Consigne 1:
Recopiez à l'identique, dans les entrées, la partie qui s'ouvre sur la ligne contenant "At what coordinates" et se ferme sur celle contenant "click(x=126, y=139)", ces deux lignes incluses. N'incluez pas les images dans votre réponse.
===== Texte fourni
Ce problème de l’accessibilité affecte également les méthodes impliquant CSS ou Javascript, ces codes n’étant pas nécessairement interprétés par tous les outils. Et même un utilisateur en pleine possession de ses moyens peut préférer désactiver l’interprétation systématique du Javascript.
Existe-t-il un procédé d’obfuscation efficace — résistant aux collecteurs d’adresses les plus élaborés — et qui ne constitue pas une gène pour l’utilisateur ? Personnellement je n’y crois pas, tant les deux objectifs sont contradictoires : d’un côté on veut compliquer la récupération de l’adresse, de l’autre on veut faciliter son utilisation… Imaginer de nouvelles méthodes encore plus sophistiquées pour essayer de résoudre cette contradiction ne fera probablement que stimuler le développement de collecteurs encore plus sophistiqués à leur tour, entretenant ainsi une course aux armements absurde.
(À titre d’exemple, considérez la méthode proposée par Roel van Gils, Graceful Email Obfuscation : franchement, tant d’efforts pour cacher une malheureuse adresse, n’est-ce pas démesuré ?)
Dernière raison qui me fait rejeter l’obfuscation, indépendamment de son (in)efficacité et de ses inconvénients : je considère que masquer son adresse e-mail par peur de la voir récupérée par des spammeurs, c’est, toutes proportions gardées, comme refuser de prendre le métro par peur d’un attentat terroriste. Ça revient à céder face aux bad guys, à leur donner une influence qu’ils ne sont pas supposés avoir.
==========
===== Entrées fournies
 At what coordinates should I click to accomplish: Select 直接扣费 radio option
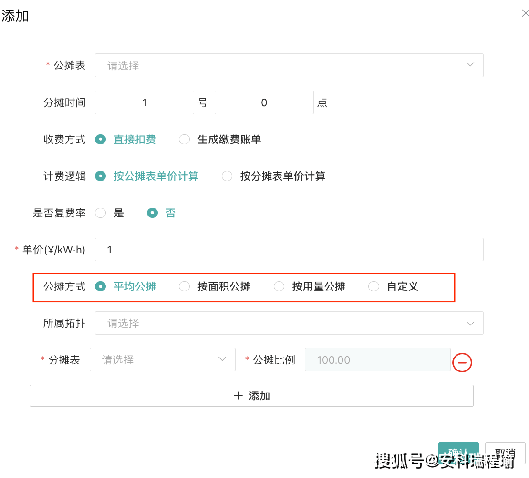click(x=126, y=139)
==========
===== Entrées fournies
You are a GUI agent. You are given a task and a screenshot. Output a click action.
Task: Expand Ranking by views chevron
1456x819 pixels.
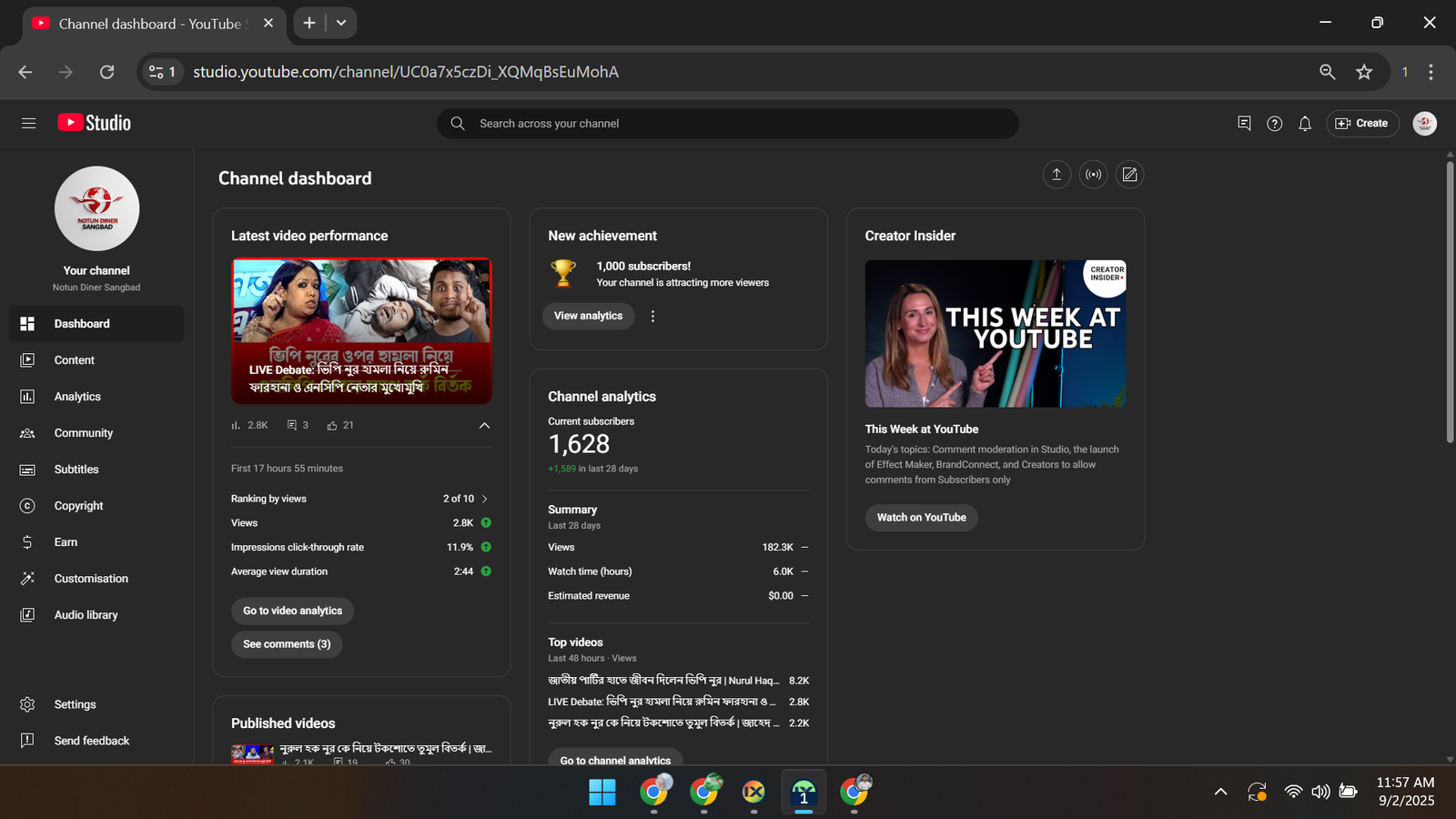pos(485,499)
==========
Consigne 2:
Rédigez la suite du texte sur le masquage des adresses e-mail, à partir de l'endroit où il s'arrête.

Réponse 1:
 At what coordinates should I click to accomplish: Select 直接扣费 radio option
click(x=126, y=139)

Réponse 2:
Pourquoi devrais-je cacher mon adresse e-mail ? Ce n’est pas moi le méchant de l’histoire, je n’ai pas à cacher quoi que ce soit. Mon adresse e-mail est faite pour être utilisée, pour permettre à quiconque souhaite entrer en contact avec moi de le faire. Voilà pourquoi je choisis d’exposer délibérément mon adresse sans aucune obfuscation (elle figure par exemple au bas de cette page).
Que les spammeurs la récupèrent et m’envoient leurs offres de pilules bleues si ça leur chante. Mon filtre anti-spam s’en chargera. Accueillir le spam de front, avec un filtre bayésien bien entraîné, est une ligne de défense autrement plus efficace que d’essayer désespérement de passer sous le radar des spammeurs.